From Overreaction to Mass Hysteria: The Real Danger of COVID-19


As a culture, we’ve gone mad. Instead of helping people talk thru and understand their heightened anxiety, we have enabled it, by giving people the illusory hope that government, scientists, and other “experts” have the wherewithal to stop a disease that has no conscience, no brain, and no discrimination. We have methodically violated the three grounding principles of a sane, truly humane society:

If You Don’t Take Care Of Yourself, You Have No Chance Of Taking Care Of Others

The “Solution” To A Problem, Without Exception, Creates The Next Problem

The Most Serious Delusion Human Beings Have, Is Their Certainty That They Are In Control Of The World

Cultures, like individuals, have neuroses. Our current neurosis is our obsession with altruism, selflessness, and unbridled “help” for those victims of restrictions and indiscriminate barriers to their abilities to take care of themselves. What we need now, is a massive dose of societal self-interest. If we continue to trash our economy, especially by preventing people from working, we will severely hamper our ability to help those who truly are impacted in a life-threatening manner.

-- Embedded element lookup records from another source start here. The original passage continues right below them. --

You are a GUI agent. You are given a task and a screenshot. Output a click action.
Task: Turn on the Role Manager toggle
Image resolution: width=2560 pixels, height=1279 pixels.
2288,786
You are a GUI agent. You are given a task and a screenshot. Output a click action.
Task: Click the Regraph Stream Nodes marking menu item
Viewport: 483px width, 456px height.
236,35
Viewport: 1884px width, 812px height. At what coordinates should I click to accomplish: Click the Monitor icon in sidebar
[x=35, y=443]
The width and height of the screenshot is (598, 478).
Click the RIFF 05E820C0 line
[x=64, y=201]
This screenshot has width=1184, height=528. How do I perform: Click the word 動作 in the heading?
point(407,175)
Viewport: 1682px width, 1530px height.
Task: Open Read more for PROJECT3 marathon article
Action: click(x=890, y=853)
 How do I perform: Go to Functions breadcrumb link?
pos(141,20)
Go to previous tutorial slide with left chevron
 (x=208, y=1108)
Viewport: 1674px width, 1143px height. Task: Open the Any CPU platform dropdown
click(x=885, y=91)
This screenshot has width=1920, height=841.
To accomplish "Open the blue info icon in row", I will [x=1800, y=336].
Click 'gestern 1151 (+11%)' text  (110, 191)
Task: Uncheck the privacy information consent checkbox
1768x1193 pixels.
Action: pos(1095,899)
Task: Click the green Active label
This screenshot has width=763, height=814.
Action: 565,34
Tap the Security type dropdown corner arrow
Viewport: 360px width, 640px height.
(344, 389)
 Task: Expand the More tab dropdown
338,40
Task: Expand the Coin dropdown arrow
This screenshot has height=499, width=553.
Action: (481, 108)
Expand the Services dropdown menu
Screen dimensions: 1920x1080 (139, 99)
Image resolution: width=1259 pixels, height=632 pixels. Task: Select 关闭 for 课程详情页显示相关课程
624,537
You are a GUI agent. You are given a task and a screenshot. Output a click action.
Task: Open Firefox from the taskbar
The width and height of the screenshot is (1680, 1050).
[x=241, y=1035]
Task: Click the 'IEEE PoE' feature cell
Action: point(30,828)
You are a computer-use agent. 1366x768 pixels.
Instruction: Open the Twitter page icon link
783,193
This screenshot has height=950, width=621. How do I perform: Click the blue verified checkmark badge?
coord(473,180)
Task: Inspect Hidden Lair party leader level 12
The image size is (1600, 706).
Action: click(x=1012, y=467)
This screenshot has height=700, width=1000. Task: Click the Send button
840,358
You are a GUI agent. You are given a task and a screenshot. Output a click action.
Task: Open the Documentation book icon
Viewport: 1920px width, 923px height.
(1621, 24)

The mad rush to alleviate suffering and pain, by throwing trillions of dollars at individuals and industries will have little or no impact on the number of people who will succumb to the Virus. Crises of this magnitude, by definition, hurt people and cause suffering. They test our ability to draw on our personal resources and very often, teach us valuable lessons, that otherwise would go unresolved. (How many of us were aware of our precarious reliance on China for numerous healthcare components.) In addition, the proliferation of programs and the humongous dispersion of public monies, will inextricably increase statism. This will create, have no doubt, another level of bureaucracy that will be near impossible to unwind.

COVID-19 has made it crystal clear that there are some things (perhaps many) that we have no control over. All our brilliance, technology and affluence doesn’t make a damn bit of difference in dealing with an inscrutable, unpredictable and unfeeling predator. It clearly infuriates most of our leaders, as well as much of our population, that we can’t figure out how to stop this evil force, dead in its tracks. This is not, by far, the first time we’ve had to deal with an uncontrollable adversary; but it may be one of the most impactful experiences. We better learn some cultural humility, since this won’t be the last time.

So, what should we do. We should release people to go back to work, and have a laser-like focus on treating those whose lives are threatened by the Virus. There is no doubt that many more people will contract the Virus. There is also clear evidence that over 80% will weather the effects with self-care and minimal intervention. Approximately 15% will require significant medical treatment; and, unfortunately, 5% will succumb to the Virus. Why don’t we direct our considerable resources toward those most in need, and abandon our fruitless power struggle with a disembodied entity. Lastly, I am surprised that no public health official has raised the issue of the allocation of much of the proposed funds to diseases that we can legitimately control – like Diabetes, Heart Disease, and Cancer. We have lost perspective – 1.6 million children under 18 die each year in the United States from preventable causes – and we desperately need to regain it.